*Exercise description*
Exactly as they appear, copy the lines from the start of the entries below to the line containing "Open the printer", both ends included.

Collected data entries
:::::

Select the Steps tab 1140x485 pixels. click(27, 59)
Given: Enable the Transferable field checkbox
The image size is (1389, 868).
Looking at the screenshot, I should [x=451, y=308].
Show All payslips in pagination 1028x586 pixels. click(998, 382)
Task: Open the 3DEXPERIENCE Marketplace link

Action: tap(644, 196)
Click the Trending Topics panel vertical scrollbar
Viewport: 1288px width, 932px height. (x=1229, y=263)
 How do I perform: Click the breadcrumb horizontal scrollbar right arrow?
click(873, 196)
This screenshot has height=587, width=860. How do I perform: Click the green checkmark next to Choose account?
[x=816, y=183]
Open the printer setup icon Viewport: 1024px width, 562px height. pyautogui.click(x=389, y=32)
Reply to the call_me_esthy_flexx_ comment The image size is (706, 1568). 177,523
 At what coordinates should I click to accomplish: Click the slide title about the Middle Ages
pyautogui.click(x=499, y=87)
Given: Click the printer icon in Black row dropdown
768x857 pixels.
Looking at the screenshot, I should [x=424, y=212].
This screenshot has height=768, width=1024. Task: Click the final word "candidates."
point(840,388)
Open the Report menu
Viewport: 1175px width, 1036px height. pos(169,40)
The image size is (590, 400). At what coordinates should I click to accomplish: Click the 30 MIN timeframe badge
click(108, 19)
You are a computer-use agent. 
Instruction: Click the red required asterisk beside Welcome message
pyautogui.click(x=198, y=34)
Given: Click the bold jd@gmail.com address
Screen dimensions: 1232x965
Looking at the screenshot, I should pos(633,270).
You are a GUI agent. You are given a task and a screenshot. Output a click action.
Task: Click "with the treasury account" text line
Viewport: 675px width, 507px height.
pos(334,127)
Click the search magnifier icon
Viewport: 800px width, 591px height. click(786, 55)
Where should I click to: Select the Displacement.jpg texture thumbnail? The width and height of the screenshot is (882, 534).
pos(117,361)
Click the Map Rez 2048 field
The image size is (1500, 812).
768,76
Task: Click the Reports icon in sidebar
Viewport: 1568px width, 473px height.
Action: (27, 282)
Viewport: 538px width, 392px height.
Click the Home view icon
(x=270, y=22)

:::::

*Reply to the task*
Select the Steps tab 1140x485 pixels. click(27, 59)
Given: Enable the Transferable field checkbox
The image size is (1389, 868).
Looking at the screenshot, I should [x=451, y=308].
Show All payslips in pagination 1028x586 pixels. click(998, 382)
Task: Open the 3DEXPERIENCE Marketplace link

Action: tap(644, 196)
Click the Trending Topics panel vertical scrollbar
Viewport: 1288px width, 932px height. (x=1229, y=263)
 How do I perform: Click the breadcrumb horizontal scrollbar right arrow?
click(873, 196)
This screenshot has height=587, width=860. How do I perform: Click the green checkmark next to Choose account?
[x=816, y=183]
Open the printer setup icon Viewport: 1024px width, 562px height. pyautogui.click(x=389, y=32)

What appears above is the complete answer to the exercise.